#### Auszug ####

Roschkowski: Es ist mehr so eine Idee, die sich leise durchzieht, ich weiß nicht, ob man es im Publikum gleich erkennt. Ganz zum Schluss steht Offenbach tatsächlich im Zentrum des Ganzen, es wird auch dargestellt, wie chaotisch es war mit den ganzen Fassungen der Oper ... Auf praktischem Gebiet kann man die Arbeit von Renaud Doucet als choreografierte Personenregie bezeichnen. Die Verbindung von Aktion und Reaktion ist ihm wichtig, es muss ein Auslöser für etwas da sein, das passiert. Das klingt banal, aber es ist leider nicht so verbreitet, wie man sich das wünschen würde.

#### Gesammelte Daten ####

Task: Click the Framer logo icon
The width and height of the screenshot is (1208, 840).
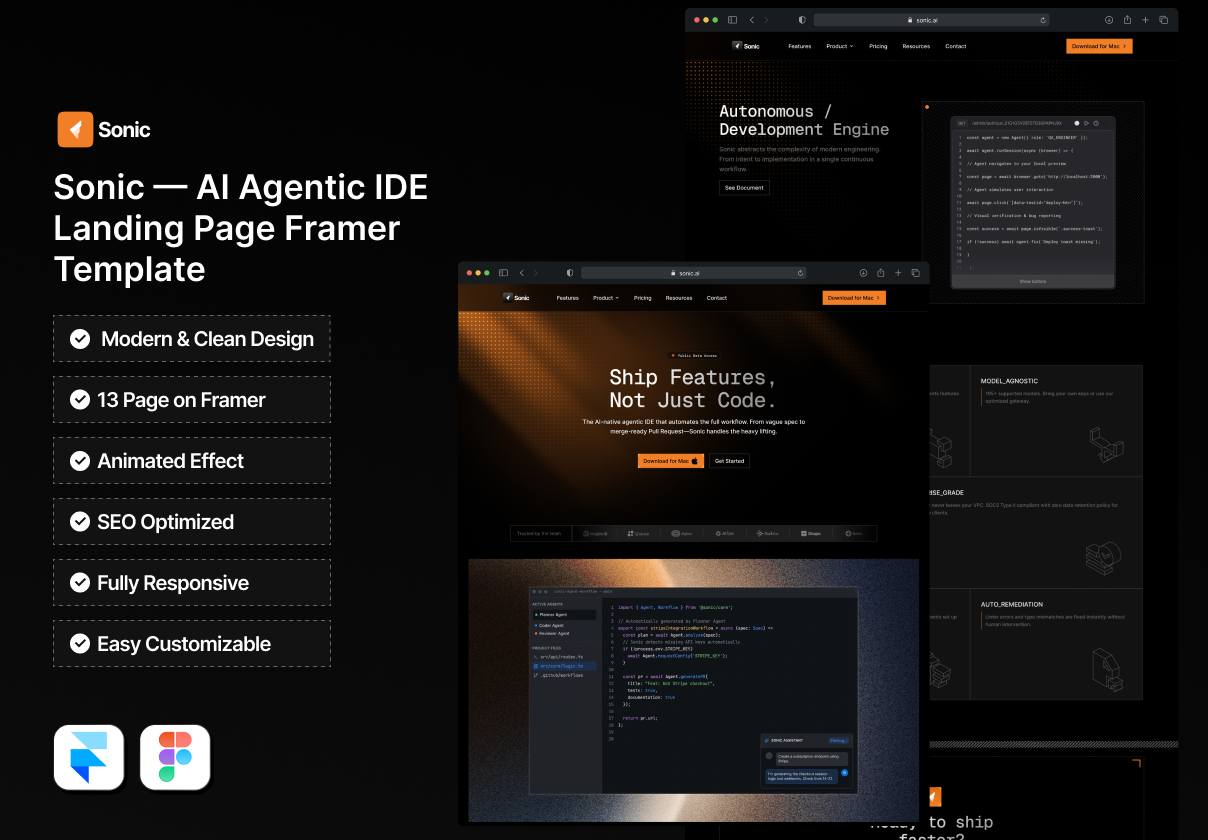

####

* _Deine Aufgabe_:
Wie ginge der Auszug über die Offenbach-Oper nach seinem letzten Satz weiter? Führe ihn von dort aus fort.

* _Schriftliche Antwort_:
STANDARD: "Hoffmanns Erzählungen" ist eine große Ausstattungsoper – ich nehme an, da haben sich die zwei Kreativköpfe Barbe & Doucet einiges einfallen lassen.

Roschkowski: Das haben sie! Es sind komplett unterschiedliche Welten, die sie hier aufbauen: Der Olympia-Akt ist ganz verspielt, ihre Arie ist zauberhaft choreografiert, fast ein wenig albern. Die Antonia-Welt ist dann ganz anders ... Die zwei haben das Stück ja schon mehrfach gemacht, und speziell für mich ist das von Vorteil. Gerade die Partie des Hoffmann – ich singe sie hier zum ersten Mal – ist ja eine große Herausforderung, und Renaud Doucet hat mir Tipps gegeben, wo ich mich zurücknehmen soll. Auch von musikalischer Seite bin ich von Anfang an angehalten worden, meine Kräfte einzuteilen.

STANDARD: Welche Schwierigkeiten hat der Hoffmann denn genau?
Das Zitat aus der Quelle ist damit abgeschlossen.